● **TO DO**
Please print exactly the lines from the one containing "The image size is (535, 376)." through the last line of the records, and only those. Leave out any pictures.

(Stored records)
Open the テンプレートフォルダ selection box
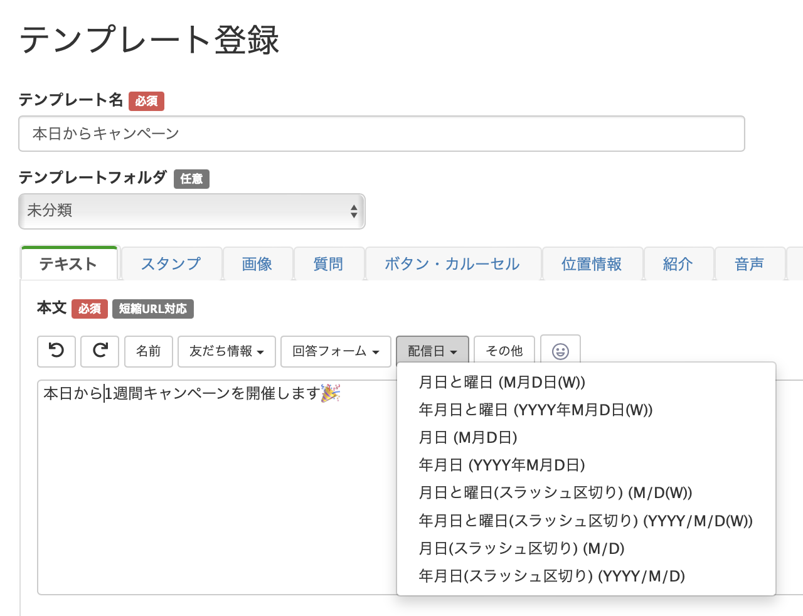Image resolution: width=803 pixels, height=616 pixels. tap(191, 211)
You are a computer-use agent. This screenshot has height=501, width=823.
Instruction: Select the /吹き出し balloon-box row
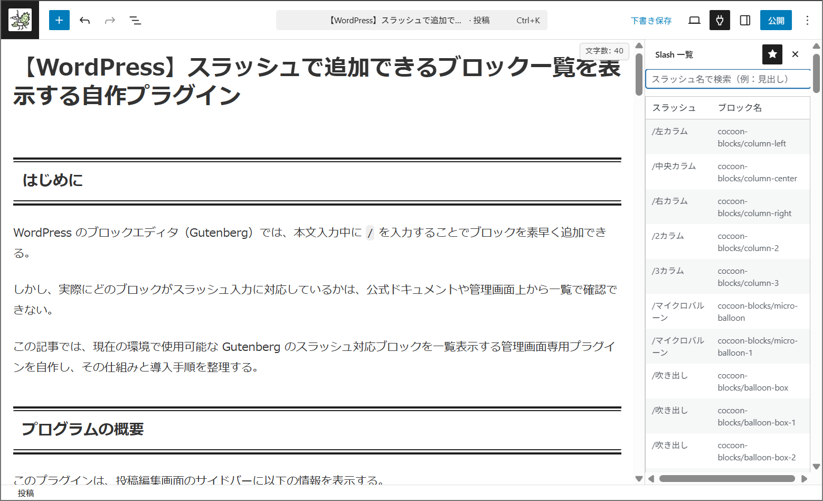tap(727, 381)
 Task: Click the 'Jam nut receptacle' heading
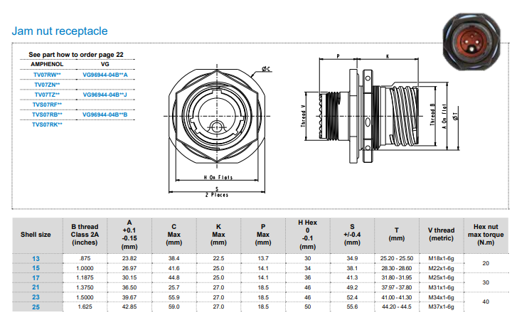tap(60, 31)
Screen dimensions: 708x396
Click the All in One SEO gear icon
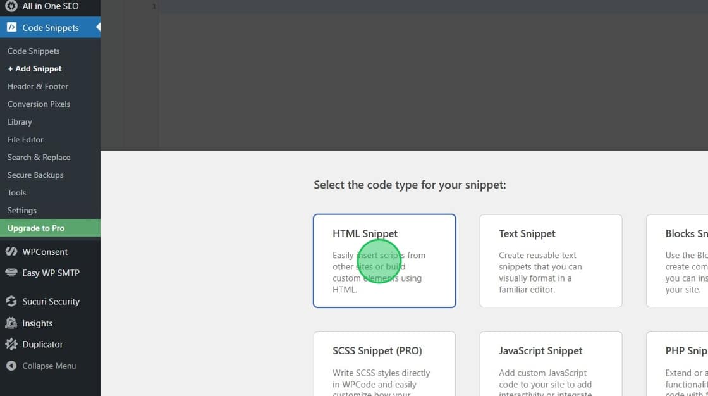click(x=11, y=6)
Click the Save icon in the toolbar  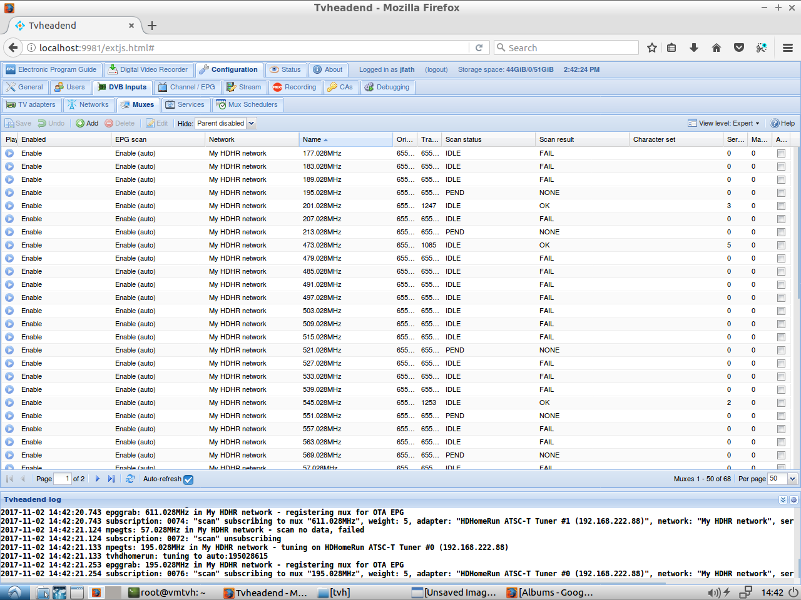tap(18, 123)
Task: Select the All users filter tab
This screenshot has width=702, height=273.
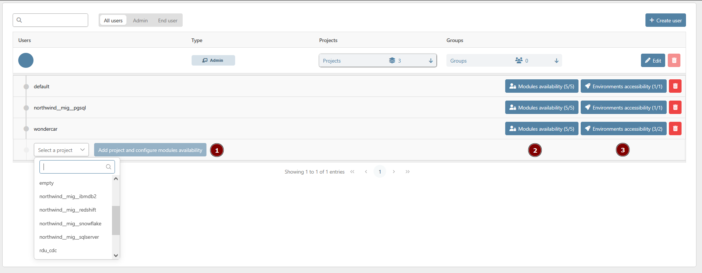Action: point(113,20)
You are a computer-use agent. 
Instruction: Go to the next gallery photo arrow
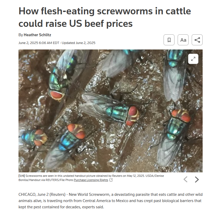tap(197, 179)
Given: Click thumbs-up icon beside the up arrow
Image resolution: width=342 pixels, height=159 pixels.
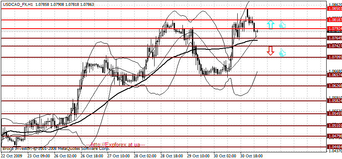Looking at the screenshot, I should point(282,24).
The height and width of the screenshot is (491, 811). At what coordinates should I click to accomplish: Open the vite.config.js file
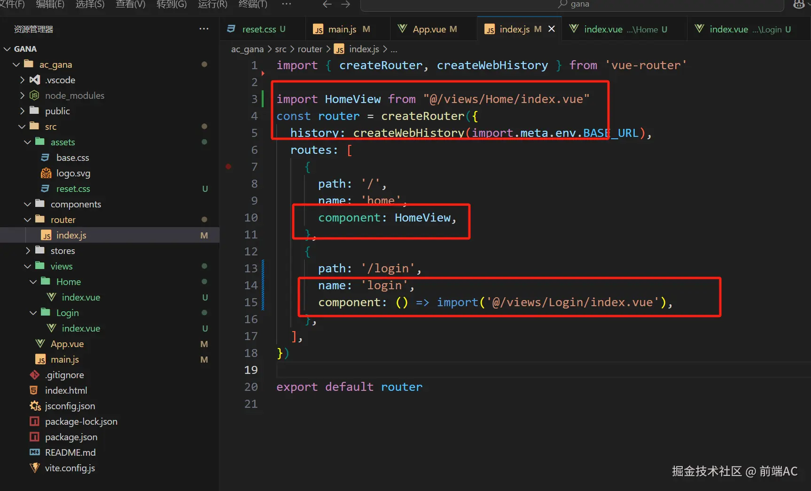click(70, 468)
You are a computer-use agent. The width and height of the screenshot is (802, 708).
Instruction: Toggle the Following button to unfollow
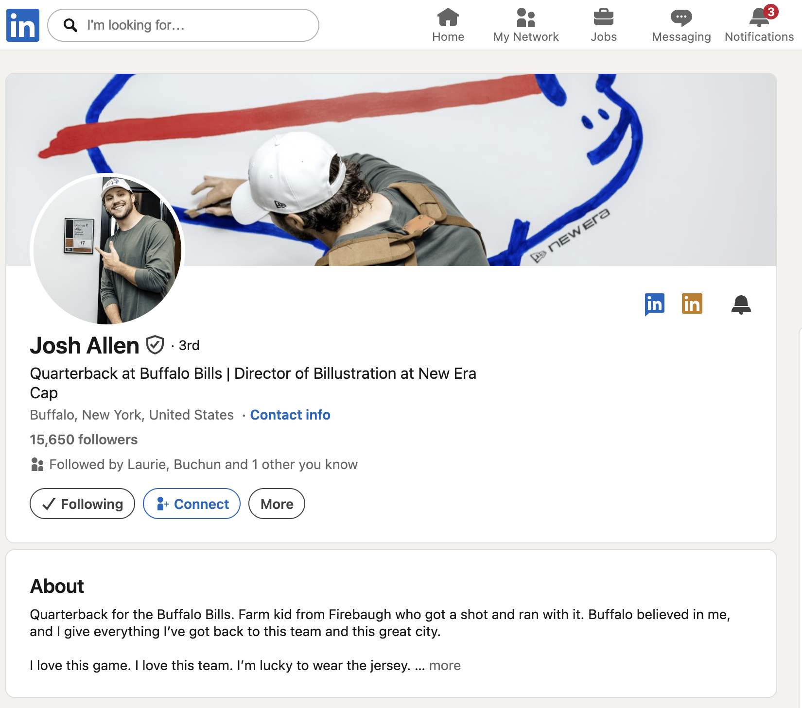[x=82, y=504]
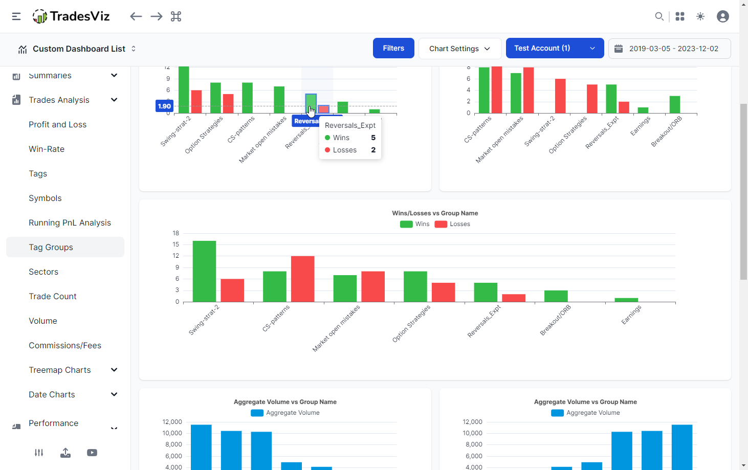
Task: Click the forward navigation arrow
Action: (x=157, y=16)
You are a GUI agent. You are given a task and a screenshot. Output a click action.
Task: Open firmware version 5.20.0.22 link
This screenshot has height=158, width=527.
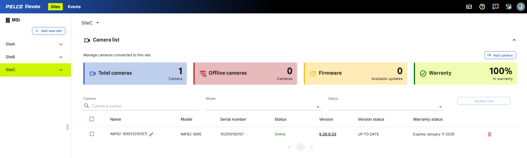pyautogui.click(x=327, y=134)
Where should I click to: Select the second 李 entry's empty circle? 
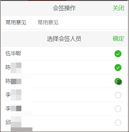(118, 109)
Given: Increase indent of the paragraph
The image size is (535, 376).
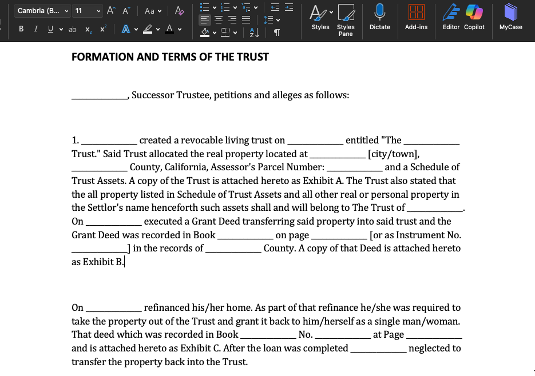Looking at the screenshot, I should (x=289, y=7).
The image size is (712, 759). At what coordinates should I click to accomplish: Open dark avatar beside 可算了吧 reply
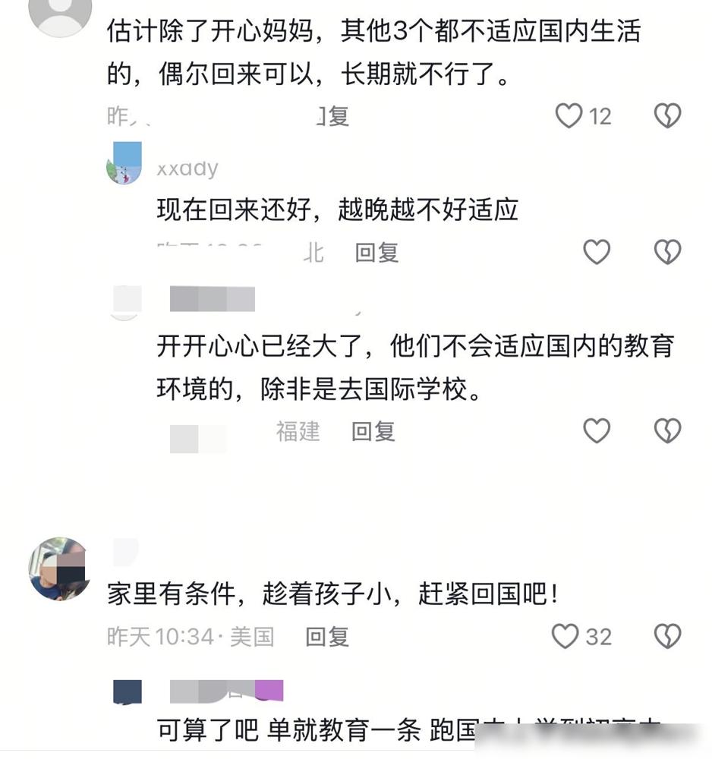point(128,691)
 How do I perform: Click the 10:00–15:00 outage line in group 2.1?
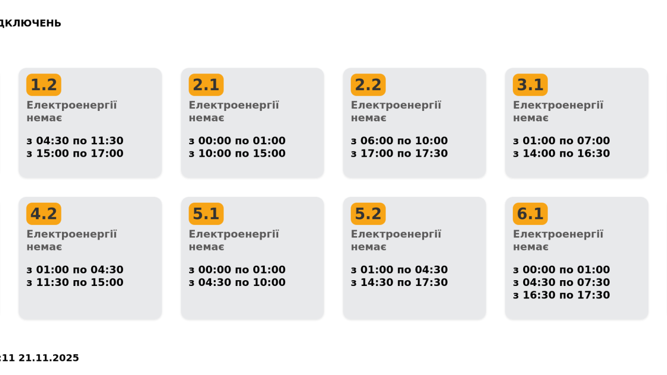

● **RESPONSE FOR THIS EXERCISE**
The image size is (535, 376).
Looking at the screenshot, I should (x=289, y=7).
The image size is (712, 759). At what coordinates should I click to accomplish: Open dark avatar beside 可算了吧 reply
point(128,691)
 How do I perform: Click the 10:00–15:00 outage line in group 2.1?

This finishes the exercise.